- Education: Cornell University

= Vaddey Ratner =

Cambodian-American novelist

Vaddey Ratner is a Cambodian–American author and novelist.

==Career==
Her first novel In the Shadow of the Banyan was a finalist for the 2013 Hemingway Foundation/PEN Award and the 2013 Book of the Year Indies Choice Book Award. It was also one of five books that received an Adult Debut Honor Award from the American Booksellers Association. Her second novel Music of the Ghosts, published in 2017, was longlisted for the Aspen Words Literary Prize of 2018.

==Personal life==
Vaddey Ratner (née Vaddey Ayuravann Sisowath) is a war refugee and a survivor of the Khmer Rouge genocide. Born into the Sisowath line of the royal family in Cambodia, Ratner was five years old when the Khmer Rouge seized power in 1975, and for the next four years, she and her family endured forced labor, starvation, and violent persecution. In 1979, after the Khmer Rouge regime collapsed, she and her mother survived, while the rest of her immediate family had perished, along with more than a million other Cambodians. Shortly after, the two fled Cambodia, escaping across the border to the Khao I Dang refugee camp in Thailand. In 1981, she immigrated to the United States and lived with her mother in Missouri. After graduating from high school as her class valedictorian in 1990, Ratner attended Cornell University, where she graduated summa cum laude, specializing in Asian history and literature.

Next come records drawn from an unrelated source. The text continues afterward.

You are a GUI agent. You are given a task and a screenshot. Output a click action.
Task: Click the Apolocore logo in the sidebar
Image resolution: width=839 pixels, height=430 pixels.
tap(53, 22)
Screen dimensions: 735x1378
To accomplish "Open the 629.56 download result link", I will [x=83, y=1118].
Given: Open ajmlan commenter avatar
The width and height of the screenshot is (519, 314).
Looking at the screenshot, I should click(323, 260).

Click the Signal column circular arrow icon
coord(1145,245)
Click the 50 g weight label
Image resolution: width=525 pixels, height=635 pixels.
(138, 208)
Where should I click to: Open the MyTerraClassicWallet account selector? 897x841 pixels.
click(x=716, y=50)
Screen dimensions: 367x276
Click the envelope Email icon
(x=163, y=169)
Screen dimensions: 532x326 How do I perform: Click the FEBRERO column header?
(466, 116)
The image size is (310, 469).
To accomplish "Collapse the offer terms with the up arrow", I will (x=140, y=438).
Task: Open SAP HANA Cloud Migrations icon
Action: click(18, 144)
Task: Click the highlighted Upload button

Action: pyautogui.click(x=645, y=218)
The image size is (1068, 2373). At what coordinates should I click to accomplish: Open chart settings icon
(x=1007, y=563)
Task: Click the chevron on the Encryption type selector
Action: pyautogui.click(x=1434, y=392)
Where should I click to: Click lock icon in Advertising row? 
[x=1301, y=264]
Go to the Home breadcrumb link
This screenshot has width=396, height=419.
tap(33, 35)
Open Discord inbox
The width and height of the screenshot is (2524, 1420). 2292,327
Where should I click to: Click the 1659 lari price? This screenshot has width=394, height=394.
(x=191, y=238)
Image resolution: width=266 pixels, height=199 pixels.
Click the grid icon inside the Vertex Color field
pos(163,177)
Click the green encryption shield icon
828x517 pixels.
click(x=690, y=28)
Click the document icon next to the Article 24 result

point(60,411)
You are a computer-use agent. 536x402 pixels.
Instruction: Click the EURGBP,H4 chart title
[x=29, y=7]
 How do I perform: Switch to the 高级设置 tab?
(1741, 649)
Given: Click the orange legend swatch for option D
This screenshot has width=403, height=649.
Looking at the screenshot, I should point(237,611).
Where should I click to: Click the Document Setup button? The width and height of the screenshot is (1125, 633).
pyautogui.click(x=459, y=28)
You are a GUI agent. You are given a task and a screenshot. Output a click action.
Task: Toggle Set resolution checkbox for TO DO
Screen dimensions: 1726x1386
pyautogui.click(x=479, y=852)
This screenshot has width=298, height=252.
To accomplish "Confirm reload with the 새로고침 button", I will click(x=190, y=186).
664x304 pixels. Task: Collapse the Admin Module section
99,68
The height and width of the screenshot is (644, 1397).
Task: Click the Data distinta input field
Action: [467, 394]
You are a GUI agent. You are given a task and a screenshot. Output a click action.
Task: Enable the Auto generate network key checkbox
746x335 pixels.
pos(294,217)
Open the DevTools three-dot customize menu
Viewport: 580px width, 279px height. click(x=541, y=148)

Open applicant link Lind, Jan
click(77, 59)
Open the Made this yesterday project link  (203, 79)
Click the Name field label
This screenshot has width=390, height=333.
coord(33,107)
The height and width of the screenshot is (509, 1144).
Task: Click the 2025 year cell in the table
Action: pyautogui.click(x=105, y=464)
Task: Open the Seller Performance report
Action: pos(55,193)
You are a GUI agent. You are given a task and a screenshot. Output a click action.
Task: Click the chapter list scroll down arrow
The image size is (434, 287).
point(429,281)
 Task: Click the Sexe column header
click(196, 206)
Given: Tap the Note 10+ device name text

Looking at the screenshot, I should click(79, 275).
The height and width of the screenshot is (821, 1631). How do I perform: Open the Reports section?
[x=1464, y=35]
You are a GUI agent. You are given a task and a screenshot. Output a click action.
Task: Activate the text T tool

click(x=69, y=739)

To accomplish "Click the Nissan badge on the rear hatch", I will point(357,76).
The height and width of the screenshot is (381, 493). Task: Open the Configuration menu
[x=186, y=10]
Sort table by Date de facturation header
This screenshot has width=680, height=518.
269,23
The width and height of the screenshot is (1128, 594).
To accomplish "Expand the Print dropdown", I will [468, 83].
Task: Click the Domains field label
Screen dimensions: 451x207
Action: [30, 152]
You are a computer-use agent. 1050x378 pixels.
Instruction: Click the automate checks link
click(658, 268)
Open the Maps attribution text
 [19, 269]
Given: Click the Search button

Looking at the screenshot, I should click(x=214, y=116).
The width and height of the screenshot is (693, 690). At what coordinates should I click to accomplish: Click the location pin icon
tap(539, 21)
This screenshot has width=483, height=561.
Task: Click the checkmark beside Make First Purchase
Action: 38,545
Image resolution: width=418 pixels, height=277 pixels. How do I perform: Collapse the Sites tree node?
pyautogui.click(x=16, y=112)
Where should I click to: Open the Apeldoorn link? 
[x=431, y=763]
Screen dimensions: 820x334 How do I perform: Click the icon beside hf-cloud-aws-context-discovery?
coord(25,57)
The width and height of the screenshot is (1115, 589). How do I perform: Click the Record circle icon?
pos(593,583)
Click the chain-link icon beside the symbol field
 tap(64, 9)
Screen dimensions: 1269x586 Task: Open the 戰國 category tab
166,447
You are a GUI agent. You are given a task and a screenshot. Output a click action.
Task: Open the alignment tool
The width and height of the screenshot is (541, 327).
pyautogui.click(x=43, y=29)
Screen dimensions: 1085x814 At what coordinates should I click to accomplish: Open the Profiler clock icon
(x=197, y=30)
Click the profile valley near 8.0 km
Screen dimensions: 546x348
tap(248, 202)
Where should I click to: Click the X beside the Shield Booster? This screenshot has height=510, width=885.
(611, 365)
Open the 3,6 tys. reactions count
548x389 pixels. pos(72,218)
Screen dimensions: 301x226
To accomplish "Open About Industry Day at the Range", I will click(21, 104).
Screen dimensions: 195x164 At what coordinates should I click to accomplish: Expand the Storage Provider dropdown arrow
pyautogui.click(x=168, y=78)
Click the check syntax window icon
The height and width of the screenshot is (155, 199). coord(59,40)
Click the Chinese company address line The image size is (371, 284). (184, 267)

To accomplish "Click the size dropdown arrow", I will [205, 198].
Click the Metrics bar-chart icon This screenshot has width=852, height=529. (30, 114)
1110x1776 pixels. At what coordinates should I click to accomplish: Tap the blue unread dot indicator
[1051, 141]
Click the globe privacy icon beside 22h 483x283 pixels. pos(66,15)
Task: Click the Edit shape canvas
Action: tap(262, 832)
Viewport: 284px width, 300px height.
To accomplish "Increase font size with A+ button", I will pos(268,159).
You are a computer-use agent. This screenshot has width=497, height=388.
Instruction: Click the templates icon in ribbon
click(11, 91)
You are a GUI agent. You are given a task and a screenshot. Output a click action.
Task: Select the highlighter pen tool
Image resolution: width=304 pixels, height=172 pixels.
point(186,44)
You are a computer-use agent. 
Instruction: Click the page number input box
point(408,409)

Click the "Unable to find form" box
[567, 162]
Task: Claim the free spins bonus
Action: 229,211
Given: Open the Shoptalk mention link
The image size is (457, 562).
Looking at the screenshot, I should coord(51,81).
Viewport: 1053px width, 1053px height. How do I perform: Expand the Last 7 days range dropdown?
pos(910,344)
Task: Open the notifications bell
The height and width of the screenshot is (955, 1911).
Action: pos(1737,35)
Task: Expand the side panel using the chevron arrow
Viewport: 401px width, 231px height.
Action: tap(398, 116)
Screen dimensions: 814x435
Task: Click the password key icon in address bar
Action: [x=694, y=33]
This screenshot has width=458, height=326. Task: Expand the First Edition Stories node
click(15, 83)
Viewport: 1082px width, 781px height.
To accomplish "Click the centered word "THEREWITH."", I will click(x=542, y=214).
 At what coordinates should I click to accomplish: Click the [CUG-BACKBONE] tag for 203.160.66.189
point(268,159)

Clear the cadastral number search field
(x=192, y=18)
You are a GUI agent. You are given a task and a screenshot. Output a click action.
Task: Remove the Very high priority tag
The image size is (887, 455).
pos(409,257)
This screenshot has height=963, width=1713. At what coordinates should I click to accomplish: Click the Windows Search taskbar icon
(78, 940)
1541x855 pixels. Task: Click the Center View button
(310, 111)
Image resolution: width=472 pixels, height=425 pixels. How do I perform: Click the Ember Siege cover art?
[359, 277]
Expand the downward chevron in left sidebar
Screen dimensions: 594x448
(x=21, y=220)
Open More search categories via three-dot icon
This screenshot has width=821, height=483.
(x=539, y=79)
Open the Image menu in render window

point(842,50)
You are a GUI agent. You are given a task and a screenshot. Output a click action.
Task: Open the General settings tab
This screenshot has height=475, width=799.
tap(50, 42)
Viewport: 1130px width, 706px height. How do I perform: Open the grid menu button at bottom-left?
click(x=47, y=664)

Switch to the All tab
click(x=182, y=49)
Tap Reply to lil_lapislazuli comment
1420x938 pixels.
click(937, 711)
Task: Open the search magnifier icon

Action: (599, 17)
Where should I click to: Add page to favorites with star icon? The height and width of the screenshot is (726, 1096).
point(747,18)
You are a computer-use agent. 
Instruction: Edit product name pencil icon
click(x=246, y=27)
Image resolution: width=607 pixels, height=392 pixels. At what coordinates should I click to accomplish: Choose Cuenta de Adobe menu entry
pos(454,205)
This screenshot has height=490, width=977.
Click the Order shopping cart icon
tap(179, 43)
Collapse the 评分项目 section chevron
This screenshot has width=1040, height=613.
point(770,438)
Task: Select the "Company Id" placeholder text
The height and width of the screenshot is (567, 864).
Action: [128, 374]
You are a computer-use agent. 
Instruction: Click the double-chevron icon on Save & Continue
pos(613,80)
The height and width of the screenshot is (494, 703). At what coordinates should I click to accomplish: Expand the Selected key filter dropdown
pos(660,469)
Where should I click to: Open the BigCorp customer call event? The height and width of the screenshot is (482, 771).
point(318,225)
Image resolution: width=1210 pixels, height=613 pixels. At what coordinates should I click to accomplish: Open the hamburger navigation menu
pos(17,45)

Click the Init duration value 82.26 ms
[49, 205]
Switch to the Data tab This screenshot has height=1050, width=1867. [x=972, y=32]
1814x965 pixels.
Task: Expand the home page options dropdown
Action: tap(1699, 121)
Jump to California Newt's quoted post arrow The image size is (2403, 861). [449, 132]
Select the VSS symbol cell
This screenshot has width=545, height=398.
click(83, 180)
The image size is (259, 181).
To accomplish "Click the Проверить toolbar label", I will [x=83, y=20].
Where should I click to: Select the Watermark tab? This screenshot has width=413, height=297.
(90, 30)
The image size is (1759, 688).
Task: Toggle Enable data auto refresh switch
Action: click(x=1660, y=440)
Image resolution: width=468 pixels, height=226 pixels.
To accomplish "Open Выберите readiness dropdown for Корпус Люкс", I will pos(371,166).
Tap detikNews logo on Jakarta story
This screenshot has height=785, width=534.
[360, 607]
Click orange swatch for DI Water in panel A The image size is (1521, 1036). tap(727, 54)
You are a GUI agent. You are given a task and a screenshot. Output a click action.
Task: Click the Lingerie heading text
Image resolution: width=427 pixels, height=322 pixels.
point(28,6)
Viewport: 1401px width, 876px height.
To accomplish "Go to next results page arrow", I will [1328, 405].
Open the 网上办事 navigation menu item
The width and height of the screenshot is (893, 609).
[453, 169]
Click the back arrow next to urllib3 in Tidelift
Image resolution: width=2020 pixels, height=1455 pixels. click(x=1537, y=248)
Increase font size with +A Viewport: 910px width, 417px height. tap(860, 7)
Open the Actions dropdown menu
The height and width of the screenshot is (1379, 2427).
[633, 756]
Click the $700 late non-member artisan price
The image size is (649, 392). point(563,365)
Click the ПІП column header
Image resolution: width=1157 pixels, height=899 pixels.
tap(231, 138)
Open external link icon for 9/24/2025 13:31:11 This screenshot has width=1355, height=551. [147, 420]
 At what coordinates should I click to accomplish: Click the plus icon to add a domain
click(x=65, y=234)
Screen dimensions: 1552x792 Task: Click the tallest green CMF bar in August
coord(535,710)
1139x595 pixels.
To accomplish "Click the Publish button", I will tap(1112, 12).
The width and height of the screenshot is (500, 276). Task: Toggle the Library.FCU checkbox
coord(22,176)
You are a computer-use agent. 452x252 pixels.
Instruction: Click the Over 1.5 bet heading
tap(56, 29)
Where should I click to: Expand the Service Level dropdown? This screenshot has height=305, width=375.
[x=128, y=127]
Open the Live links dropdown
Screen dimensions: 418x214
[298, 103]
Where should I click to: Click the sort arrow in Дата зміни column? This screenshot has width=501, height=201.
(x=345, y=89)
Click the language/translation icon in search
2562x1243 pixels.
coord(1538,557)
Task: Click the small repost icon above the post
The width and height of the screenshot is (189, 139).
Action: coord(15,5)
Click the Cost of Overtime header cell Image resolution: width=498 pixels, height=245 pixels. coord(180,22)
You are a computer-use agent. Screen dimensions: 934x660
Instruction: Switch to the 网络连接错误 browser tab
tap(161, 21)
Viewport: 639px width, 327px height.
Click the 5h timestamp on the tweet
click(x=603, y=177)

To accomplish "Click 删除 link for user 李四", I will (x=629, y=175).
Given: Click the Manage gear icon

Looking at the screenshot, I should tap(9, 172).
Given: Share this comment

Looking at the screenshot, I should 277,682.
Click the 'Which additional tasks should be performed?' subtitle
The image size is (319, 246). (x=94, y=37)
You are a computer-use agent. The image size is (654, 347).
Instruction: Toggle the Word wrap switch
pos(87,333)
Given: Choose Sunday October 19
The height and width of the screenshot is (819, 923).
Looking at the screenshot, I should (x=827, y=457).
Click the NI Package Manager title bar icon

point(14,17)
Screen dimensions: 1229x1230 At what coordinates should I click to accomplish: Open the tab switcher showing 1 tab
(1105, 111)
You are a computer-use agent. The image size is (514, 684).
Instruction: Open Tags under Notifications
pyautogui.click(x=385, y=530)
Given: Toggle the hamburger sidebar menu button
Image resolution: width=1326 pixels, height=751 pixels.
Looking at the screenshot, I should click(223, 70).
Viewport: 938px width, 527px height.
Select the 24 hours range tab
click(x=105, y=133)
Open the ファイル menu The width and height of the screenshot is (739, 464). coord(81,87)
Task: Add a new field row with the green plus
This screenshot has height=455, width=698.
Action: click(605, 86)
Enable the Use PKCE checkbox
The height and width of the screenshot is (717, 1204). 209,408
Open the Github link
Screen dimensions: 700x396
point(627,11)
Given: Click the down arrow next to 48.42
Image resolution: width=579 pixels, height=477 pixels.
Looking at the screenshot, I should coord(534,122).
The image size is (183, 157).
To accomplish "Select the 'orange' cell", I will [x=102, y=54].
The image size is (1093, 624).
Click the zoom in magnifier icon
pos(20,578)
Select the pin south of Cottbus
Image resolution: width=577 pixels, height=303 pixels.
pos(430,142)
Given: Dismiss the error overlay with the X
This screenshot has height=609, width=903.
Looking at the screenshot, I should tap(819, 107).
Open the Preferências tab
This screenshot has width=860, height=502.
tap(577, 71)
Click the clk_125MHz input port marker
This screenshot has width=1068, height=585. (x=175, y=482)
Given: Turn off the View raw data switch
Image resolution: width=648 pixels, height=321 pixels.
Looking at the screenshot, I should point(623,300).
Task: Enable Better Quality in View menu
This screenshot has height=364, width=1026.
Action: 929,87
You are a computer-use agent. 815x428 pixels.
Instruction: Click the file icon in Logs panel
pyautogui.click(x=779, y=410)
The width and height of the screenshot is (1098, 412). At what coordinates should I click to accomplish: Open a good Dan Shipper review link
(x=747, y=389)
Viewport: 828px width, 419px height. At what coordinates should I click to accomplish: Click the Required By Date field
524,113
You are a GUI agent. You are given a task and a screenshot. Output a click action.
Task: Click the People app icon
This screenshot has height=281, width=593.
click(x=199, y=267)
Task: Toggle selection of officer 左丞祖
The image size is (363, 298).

After graduating from Cornell University, Ratner lived in the Washington D.C. area while working in international affairs. Over the years, she and her husband Blake Ratner, founder of Collaborating for Resilience, an international environmental policy initiative, and their daughter have lived in Malaysia, Thailand, and Cambodia. She and her family now reside in Potomac, Maryland.